▽

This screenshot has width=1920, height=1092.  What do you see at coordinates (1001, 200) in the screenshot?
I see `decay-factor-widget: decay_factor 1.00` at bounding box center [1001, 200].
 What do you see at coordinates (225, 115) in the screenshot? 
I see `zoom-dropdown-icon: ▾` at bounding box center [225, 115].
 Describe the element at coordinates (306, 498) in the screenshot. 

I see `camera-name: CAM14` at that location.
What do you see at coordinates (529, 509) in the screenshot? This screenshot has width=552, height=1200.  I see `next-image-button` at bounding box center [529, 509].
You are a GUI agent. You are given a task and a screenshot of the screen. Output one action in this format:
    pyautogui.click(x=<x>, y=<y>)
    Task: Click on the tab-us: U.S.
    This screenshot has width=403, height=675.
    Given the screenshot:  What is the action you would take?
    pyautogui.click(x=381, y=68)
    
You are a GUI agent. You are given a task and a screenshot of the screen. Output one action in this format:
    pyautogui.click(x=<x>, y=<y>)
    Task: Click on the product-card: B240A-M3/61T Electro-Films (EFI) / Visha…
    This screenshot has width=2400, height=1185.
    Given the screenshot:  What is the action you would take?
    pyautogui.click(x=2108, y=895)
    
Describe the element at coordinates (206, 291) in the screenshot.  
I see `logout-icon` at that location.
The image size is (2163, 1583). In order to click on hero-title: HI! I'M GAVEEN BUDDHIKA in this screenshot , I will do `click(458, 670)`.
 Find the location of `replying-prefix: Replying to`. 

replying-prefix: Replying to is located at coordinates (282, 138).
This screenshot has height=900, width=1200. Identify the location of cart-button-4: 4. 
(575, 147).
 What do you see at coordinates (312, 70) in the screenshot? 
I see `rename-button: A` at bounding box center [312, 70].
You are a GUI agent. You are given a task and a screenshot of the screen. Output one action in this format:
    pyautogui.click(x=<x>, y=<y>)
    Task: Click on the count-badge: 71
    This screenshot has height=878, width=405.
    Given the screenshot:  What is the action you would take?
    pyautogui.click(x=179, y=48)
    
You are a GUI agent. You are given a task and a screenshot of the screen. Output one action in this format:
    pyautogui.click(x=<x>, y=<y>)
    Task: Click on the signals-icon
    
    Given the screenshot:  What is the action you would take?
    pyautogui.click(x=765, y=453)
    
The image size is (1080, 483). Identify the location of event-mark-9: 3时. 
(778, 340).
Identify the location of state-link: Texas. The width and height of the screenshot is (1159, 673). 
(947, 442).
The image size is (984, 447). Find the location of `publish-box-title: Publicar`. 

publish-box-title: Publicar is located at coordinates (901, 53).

△

WHAT TO DO -
Put the listing above into a Markdown table with the columns Row and Line. Give each line its own numbered row and leave out blank lines.

EXERCISE RESULT -
| Row | Line |
|---|---|
| 1 | This screenshot has width=1920, height=1092.  What do you see at coordinates (1001, 200) in the screenshot? |
| 2 | I see `decay-factor-widget: decay_factor 1.00` at bounding box center [1001, 200]. |
| 3 |  What do you see at coordinates (225, 115) in the screenshot?  |
| 4 | I see `zoom-dropdown-icon: ▾` at bounding box center [225, 115]. |
| 5 |  Describe the element at coordinates (306, 498) in the screenshot.  |
| 6 | I see `camera-name: CAM14` at that location. |
| 7 | What do you see at coordinates (529, 509) in the screenshot? This screenshot has width=552, height=1200.  I see `next-image-button` at bounding box center [529, 509]. |
| 8 | You are a GUI agent. You are given a task and a screenshot of the screen. Output one action in this format: |
| 9 |     pyautogui.click(x=<x>, y=<y>) |
| 10 |     Task: Click on the tab-us: U.S. |
| 11 |     This screenshot has width=403, height=675. |
| 12 |     Given the screenshot:  What is the action you would take? |
| 13 |     pyautogui.click(x=381, y=68) |
| 14 | You are a GUI agent. You are given a task and a screenshot of the screen. Output one action in this format: |
| 15 |     pyautogui.click(x=<x>, y=<y>) |
| 16 |     Task: Click on the product-card: B240A-M3/61T Electro-Films (EFI) / Visha… |
| 17 |     This screenshot has width=2400, height=1185. |
| 18 |     Given the screenshot:  What is the action you would take? |
| 19 |     pyautogui.click(x=2108, y=895) |
| 20 | Describe the element at coordinates (206, 291) in the screenshot.   |
| 21 | I see `logout-icon` at that location. |
| 22 | The image size is (2163, 1583). In order to click on hero-title: HI! I'M GAVEEN BUDDHIKA in this screenshot , I will do `click(458, 670)`. |
| 23 |  Find the location of `replying-prefix: Replying to`.  |
| 24 | replying-prefix: Replying to is located at coordinates (282, 138). |
| 25 | This screenshot has height=900, width=1200. Identify the location of cart-button-4: 4.  |
| 26 | (575, 147). |
| 27 |  What do you see at coordinates (312, 70) in the screenshot?  |
| 28 | I see `rename-button: A` at bounding box center [312, 70]. |
| 29 | You are a GUI agent. You are given a task and a screenshot of the screen. Output one action in this format: |
| 30 |     pyautogui.click(x=<x>, y=<y>) |
| 31 |     Task: Click on the count-badge: 71 |
| 32 |     This screenshot has height=878, width=405. |
| 33 |     Given the screenshot:  What is the action you would take? |
| 34 |     pyautogui.click(x=179, y=48) |
| 35 | You are a GUI agent. You are given a task and a screenshot of the screen. Output one action in this format: |
| 36 |     pyautogui.click(x=<x>, y=<y>) |
| 37 |     Task: Click on the signals-icon |
| 38 |     Given the screenshot:  What is the action you would take? |
| 39 |     pyautogui.click(x=765, y=453) |
| 40 | The image size is (1080, 483). Identify the location of event-mark-9: 3时.  |
| 41 | (778, 340). |
| 42 | Identify the location of state-link: Texas. The width and height of the screenshot is (1159, 673).  |
| 43 | (947, 442). |
| 44 | The image size is (984, 447). Find the location of `publish-box-title: Publicar`.  |
| 45 | publish-box-title: Publicar is located at coordinates (901, 53). |